Однажды покровительствующая мне знакомая, заключенная бухгалтерша, сибирячка Тонечка по секрету сказала мне, что на меня их Томь-Усы пришел так называемый «спецнаряд». То ли постатейно (там собирали «политических»), то ли Алексей Петрович схлопотал. Он сказал мне: «Там доктор Болотов, там вам будет хорошо». Я обрадовалась перемене обстановки: во-первых, в бытовых лагерях я была «белой вороной», меня часто снимали из медсанчасти на общие работы постатейно, во-вторых — устала от требований А. П. С его помощью я накопила немалый сестринский опыт и перемен не боялась, уверенная, что сестрою удержусь при любом враче. Спецконвой (по спецнаряду полагался) избавлял меня от трудностей этапа, таких везли в общих вагонах, полагался и конный транспорт. Я с нетерпением ждала. Спецконвой за мной не явился в дважды намеченные сроки. Бегаю на вахту: нет спецконвоя!

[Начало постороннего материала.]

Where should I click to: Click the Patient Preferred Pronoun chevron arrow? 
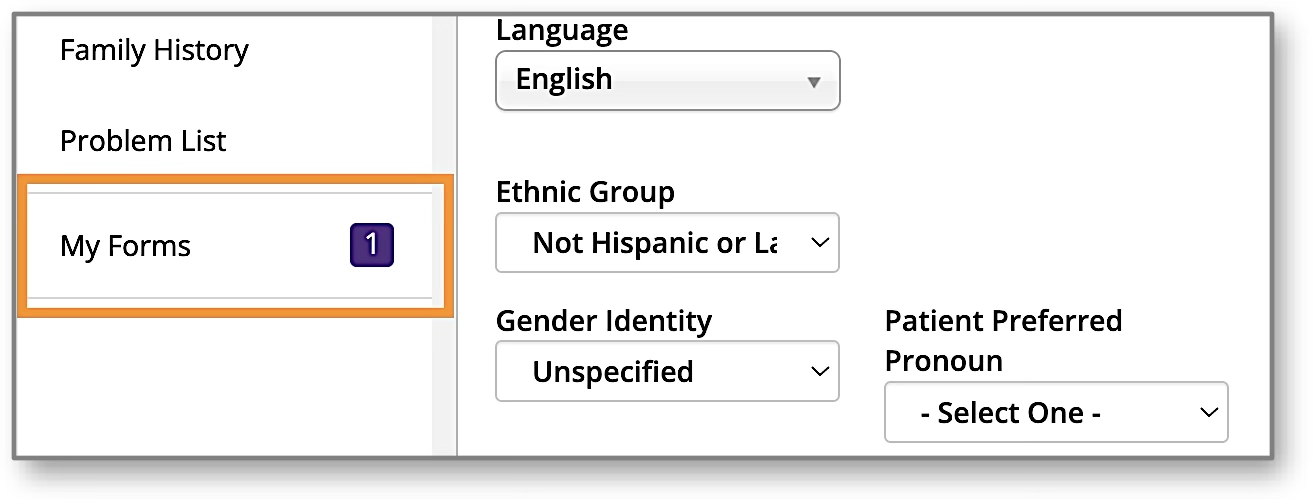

Чуть ли я не в слезах. И тогда наш начохраны сказал мне тихо: «Благодарите сестра своего Бога. Ведь в Томь-Усе — страшный голод!» Так и осталась я в Белово, и когда весною к нам стали везти описанные мною полутрупы, поняла, от чего спас меня «мой Бог». А может и кто из людей — того я никогда теперь не узнаю!
Голод встретил меня в Сибири с первых же дней. Сначала в ПФЛ это было просто «скудное однообразное питание». Потом на поселении ели голую картошку, обмененную на хлеб (он стоил дороже). Только перед самым арестом, работая недолго уже в Отделе искусств, в Кемерово, удалось мне попитаться более-менее вкусно в спецстоловой для ответственных работников. Помню, получив от мамы первую ее денежную помощь, я купила на нее буханку черного хлеба, большую, и в один присест незаметно, отламывая куски, съела ее одна. Заворота кишок не было.

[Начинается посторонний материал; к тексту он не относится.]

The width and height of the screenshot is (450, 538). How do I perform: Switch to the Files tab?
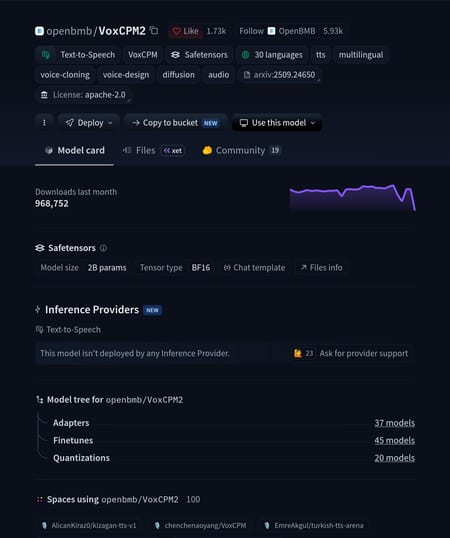pyautogui.click(x=145, y=151)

Четыре месяца тюремного питания с малой поддержкой покупного молока, которое приносил немолодой и самый симпатичный старший надзиратель на отобранные им у меня в сумке личные деньги.

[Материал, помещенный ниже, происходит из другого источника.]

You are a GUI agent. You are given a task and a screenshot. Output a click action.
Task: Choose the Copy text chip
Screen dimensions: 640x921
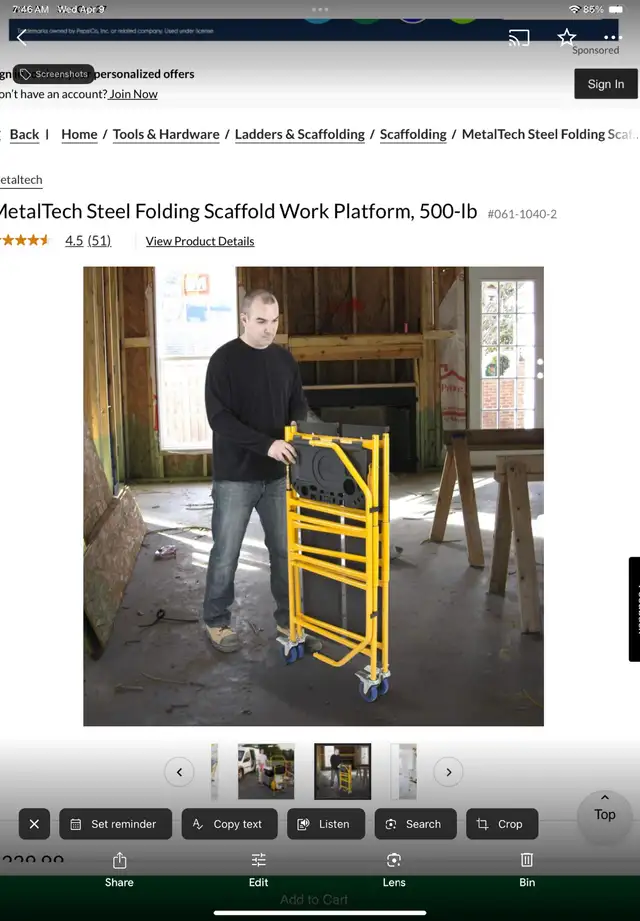coord(230,824)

В первом Кемеровском лагере я вижу себя в мокрой зловонной столовой перед… не миской, нет, но маленьким деревянным корытцем, разбухшим от горячей мокроты, сколоченным из досочек с квадратным дном (мисок не хватало), как у свиней, а в корытце «баланда из палочек» и рыбьих костей с черной, редко попадающейся, мороженой картошкой. «Палочки» — мелко нарубленная сибирская колба, так там называют дикий лесной чеснок-черемшу. Вкус — ужасен. Вторым блюдом служила ложка (буквально) каши пшенной или овсяной, колючей. Если она с соей, то казалась вкусной, как шоколад.
Если во время еды на мокрый скользкий столик с раскиданными обсосанными рыбьими костями положить рядом пайковый хлеб, зевать не приходилось: из-под столешницы мелькала худенькая маленькая рука — хлеб исчезал.